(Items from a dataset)
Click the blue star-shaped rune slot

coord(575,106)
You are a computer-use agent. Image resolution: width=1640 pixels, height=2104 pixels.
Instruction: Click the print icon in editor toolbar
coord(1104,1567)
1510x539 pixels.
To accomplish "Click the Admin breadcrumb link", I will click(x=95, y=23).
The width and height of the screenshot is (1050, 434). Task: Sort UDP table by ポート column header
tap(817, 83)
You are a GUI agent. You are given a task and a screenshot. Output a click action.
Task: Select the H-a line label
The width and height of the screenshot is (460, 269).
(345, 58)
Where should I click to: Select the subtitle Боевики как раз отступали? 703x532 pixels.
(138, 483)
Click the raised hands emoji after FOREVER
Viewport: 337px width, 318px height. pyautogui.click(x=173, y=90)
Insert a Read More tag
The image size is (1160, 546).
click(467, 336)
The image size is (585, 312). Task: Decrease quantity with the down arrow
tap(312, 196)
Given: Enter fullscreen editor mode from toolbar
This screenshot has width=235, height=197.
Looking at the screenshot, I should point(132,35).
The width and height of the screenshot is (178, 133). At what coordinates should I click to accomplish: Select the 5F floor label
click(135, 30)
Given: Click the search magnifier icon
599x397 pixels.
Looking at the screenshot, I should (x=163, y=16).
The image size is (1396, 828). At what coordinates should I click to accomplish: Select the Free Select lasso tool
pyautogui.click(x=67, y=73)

TASK INSTRUCTIONS:
Rewrite the rows above with every "The image size is" changed to "The screenshot size is", keeping everything else the same.

TASK SOLUTION:
Click the blue star-shaped rune slot

coord(575,106)
You are a computer-use agent. Image resolution: width=1640 pixels, height=2104 pixels.
Instruction: Click the print icon in editor toolbar
coord(1104,1567)
1510x539 pixels.
To accomplish "Click the Admin breadcrumb link", I will click(x=95, y=23).
The width and height of the screenshot is (1050, 434). Task: Sort UDP table by ポート column header
tap(817, 83)
You are a GUI agent. You are given a task and a screenshot. Output a click action.
Task: Select the H-a line label
The width and height of the screenshot is (460, 269).
(345, 58)
Where should I click to: Select the subtitle Боевики как раз отступали? 703x532 pixels.
(138, 483)
Click the raised hands emoji after FOREVER
Viewport: 337px width, 318px height. pyautogui.click(x=173, y=90)
Insert a Read More tag
The screenshot size is (1160, 546).
click(467, 336)
The screenshot size is (585, 312). Task: Decrease quantity with the down arrow
tap(312, 196)
Given: Enter fullscreen editor mode from toolbar
This screenshot has width=235, height=197.
Looking at the screenshot, I should point(132,35).
The width and height of the screenshot is (178, 133). At what coordinates should I click to accomplish: Select the 5F floor label
click(135, 30)
Given: Click the search magnifier icon
599x397 pixels.
Looking at the screenshot, I should (x=163, y=16).
The screenshot size is (1396, 828). At what coordinates should I click to accomplish: Select the Free Select lasso tool
pyautogui.click(x=67, y=73)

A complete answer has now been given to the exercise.